So the people's representatives and Detroit's Big Three remain locked in spirited competition for the nation's title of top cretin. All eyes are on the race this year, because there really haven't been any credible challengers to the White House's annual team since 2001.
For the moment it's pretty much neck and neck, down to the wire, with Congress perhaps a nose ahead, although one should never count out the country's automakers' astonishing ability to make precisely the wrong move at precisely the right time.
Their CEOs' latest stunt -- flying into Beggar's Central in plush corporate jets complete, I'm sure, with wet bars tended by long-tailed guys named Jeeves -- was a stunning and splendid little maneuver, wholly unanticipated by the spectating crowd of impoverished creditors.
So as I say, do not under any circumstances count them out, even if they're going up against ideological dinosaurs such as Sen.
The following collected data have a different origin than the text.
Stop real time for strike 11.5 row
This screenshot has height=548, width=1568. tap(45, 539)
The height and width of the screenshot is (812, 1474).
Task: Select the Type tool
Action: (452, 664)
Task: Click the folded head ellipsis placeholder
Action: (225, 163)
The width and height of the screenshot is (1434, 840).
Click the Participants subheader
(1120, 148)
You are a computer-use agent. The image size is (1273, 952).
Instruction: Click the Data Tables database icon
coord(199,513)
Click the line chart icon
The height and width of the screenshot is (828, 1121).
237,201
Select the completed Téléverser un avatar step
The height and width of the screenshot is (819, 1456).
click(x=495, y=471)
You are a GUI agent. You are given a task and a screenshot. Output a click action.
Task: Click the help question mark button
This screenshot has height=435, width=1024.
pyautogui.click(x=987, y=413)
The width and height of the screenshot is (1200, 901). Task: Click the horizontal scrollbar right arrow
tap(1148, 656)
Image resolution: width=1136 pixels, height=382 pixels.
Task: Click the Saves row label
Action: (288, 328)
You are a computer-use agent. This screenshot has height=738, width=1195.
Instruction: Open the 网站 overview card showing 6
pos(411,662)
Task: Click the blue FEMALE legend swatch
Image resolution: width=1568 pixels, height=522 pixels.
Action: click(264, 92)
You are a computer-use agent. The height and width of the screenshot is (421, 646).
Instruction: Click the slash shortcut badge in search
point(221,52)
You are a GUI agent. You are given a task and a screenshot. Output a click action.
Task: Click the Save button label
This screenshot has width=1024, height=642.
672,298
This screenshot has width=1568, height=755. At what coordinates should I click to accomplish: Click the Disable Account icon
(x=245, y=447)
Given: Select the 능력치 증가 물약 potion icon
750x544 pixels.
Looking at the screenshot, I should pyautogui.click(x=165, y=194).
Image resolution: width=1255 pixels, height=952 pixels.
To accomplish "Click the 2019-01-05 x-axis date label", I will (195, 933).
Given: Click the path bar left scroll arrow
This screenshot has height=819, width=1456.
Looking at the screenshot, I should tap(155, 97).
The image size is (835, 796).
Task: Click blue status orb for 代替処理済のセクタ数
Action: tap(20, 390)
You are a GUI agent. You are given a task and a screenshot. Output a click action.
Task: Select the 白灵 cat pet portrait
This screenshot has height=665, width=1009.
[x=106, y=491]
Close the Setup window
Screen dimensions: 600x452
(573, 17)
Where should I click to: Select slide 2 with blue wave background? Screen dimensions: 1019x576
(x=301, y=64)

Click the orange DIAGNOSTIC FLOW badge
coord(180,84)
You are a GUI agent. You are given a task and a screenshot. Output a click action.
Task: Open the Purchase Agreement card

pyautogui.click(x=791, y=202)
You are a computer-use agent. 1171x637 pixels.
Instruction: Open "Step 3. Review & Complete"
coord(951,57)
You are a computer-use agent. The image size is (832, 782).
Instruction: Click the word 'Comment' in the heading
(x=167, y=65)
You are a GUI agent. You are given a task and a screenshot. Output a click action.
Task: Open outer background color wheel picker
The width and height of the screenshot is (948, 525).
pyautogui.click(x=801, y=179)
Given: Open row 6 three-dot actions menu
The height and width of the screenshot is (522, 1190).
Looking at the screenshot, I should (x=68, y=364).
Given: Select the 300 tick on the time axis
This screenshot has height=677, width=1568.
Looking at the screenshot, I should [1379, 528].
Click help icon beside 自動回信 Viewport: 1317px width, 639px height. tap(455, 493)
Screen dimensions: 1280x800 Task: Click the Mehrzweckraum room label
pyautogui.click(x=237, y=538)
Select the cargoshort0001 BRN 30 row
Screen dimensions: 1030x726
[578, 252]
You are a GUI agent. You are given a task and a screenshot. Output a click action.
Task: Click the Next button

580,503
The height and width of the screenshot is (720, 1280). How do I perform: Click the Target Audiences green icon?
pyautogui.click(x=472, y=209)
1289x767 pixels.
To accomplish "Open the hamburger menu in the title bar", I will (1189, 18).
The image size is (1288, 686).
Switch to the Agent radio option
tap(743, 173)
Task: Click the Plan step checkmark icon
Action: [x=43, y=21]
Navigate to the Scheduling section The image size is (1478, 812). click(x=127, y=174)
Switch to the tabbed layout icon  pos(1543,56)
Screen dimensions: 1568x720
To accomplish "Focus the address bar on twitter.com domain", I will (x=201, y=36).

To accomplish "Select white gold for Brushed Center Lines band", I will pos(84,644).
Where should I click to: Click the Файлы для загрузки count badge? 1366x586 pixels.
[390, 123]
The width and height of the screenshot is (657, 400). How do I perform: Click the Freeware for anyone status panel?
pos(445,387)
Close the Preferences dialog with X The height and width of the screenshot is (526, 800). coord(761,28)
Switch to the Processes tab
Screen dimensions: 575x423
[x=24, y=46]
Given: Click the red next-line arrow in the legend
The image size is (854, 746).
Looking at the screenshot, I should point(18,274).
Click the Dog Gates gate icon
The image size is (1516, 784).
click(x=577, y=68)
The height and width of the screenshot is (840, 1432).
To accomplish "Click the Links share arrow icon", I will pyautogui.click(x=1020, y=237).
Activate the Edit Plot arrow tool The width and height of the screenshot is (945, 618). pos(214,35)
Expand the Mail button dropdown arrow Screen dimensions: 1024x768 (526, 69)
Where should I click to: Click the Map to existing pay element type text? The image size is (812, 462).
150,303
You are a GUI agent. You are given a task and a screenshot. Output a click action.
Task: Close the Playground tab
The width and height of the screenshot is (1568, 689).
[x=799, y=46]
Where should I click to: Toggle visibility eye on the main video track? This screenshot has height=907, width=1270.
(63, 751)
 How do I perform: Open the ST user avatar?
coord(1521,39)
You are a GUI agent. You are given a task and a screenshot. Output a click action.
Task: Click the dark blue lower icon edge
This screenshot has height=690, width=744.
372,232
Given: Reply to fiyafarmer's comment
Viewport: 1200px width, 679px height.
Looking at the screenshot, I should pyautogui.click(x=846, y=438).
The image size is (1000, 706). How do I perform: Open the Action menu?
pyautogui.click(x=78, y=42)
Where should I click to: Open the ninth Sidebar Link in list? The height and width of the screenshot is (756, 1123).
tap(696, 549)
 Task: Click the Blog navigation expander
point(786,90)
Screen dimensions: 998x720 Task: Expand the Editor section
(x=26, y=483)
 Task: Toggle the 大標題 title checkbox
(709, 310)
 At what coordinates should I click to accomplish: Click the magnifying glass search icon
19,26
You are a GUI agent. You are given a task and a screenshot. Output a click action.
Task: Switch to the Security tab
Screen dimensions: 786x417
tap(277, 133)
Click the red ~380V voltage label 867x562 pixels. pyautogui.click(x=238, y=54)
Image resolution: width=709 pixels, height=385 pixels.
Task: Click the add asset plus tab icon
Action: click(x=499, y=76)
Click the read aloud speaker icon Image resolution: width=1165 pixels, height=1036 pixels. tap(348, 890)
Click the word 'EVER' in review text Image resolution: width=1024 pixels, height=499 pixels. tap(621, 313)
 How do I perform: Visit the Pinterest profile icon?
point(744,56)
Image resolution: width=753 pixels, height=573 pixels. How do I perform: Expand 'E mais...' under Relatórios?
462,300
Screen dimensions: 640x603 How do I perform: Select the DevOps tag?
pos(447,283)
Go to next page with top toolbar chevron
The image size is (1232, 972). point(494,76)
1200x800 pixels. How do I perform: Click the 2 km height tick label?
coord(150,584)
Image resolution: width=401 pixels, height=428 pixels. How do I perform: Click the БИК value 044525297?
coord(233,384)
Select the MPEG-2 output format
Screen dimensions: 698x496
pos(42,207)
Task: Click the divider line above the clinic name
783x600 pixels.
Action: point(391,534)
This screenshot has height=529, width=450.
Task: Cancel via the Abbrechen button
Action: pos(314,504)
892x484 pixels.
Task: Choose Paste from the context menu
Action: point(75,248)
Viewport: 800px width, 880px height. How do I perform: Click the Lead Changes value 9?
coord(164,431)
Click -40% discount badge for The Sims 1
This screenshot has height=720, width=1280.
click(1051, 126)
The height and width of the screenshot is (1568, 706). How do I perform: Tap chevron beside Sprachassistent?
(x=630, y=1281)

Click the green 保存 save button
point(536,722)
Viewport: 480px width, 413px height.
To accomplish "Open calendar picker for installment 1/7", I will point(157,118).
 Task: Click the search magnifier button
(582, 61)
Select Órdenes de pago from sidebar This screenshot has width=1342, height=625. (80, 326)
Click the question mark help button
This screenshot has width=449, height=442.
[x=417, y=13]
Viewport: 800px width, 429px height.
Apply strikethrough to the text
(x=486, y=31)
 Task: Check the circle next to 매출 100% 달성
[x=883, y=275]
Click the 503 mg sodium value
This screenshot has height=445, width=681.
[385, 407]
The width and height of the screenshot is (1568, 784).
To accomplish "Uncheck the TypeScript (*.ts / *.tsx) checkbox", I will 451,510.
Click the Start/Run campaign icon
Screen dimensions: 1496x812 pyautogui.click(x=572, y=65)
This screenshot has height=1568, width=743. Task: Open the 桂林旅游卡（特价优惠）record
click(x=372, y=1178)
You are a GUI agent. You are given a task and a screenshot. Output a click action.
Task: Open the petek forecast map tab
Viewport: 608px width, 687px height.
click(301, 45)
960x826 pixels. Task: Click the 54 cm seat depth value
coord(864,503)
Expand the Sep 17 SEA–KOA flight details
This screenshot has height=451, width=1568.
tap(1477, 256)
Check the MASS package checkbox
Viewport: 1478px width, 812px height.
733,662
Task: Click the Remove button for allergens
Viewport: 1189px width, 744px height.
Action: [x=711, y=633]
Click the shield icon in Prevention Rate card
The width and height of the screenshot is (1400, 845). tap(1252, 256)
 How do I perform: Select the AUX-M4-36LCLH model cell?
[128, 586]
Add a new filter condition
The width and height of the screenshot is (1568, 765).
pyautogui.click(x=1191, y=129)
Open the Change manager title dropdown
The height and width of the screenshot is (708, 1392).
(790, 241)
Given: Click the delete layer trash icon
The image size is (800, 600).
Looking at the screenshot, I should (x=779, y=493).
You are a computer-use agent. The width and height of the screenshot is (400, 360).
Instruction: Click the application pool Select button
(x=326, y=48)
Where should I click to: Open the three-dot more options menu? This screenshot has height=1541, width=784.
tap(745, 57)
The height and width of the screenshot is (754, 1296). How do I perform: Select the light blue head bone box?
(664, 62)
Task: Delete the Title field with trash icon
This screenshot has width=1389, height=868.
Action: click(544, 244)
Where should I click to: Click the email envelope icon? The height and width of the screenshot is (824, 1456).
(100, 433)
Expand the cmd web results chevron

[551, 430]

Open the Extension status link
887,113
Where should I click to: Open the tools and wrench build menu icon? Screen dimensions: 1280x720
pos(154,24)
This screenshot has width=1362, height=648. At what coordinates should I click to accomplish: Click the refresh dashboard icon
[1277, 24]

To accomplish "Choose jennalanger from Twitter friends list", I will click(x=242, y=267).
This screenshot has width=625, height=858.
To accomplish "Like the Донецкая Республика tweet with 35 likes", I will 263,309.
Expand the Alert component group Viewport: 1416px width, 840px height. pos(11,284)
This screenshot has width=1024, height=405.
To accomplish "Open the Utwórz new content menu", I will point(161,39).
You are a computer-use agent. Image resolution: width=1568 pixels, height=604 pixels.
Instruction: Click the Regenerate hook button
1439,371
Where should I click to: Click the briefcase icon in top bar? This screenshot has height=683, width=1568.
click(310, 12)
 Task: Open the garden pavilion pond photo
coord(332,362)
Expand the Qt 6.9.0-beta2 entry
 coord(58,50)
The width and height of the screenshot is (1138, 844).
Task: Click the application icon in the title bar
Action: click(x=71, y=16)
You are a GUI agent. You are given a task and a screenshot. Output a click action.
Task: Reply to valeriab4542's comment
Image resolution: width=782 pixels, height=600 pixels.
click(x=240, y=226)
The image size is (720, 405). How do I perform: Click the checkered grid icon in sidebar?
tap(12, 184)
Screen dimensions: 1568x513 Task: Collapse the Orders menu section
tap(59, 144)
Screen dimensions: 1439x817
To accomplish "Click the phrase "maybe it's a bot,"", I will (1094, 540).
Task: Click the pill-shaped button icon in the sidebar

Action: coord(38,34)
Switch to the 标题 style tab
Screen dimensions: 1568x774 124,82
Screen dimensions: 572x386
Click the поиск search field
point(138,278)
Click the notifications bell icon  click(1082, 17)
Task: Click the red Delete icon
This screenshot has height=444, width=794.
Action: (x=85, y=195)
Richard Shelby, who revels in the prospect of a love-starved great power getting but another invisible hand job from Adam Smith.
But I have a question -- a question I have not heard asked and whose answer in the negative may be simple and straightforward enough; but since it hasn't been asked, I have no idea.
Here it goes, with a bit of background first:
The loan dispute, as it stands today, is over the relatively minor amount of $25 billion. And it is indeed relatively minor when one reflects on the $700 billion price tag of unrelated bailout infamy.
That money -- the bigger money -- we were told at the time of Congressional approval, would go into the financial system in the form of buying up severely troubled, mortgage-related assets. If we could just relieve the lenders' distress and eliminate each other's doubts, or so the story went, the credit dam would break soon enough and in short order all would be back on track.
As we know, however, that's not the way things played out. Instead, the Bush administration, in the even more troubled personage of one Henry Paulson, began flooding healthy banks with cash.
Christmas came early for them, and even though they weren't quite sure why in God's name Mr. Paulson was suddenly insisting they accept all his (our) largess, in no time at all they were happy to do so.
Because a curious thing happened. Turned out, there weren't really any strings attached to Paulson's rain of tens of billions of dollars descending on them. This was revised capitalism at its best: a true partnership with an exceedingly generous government offering bargain-basement rates on unneeded cash.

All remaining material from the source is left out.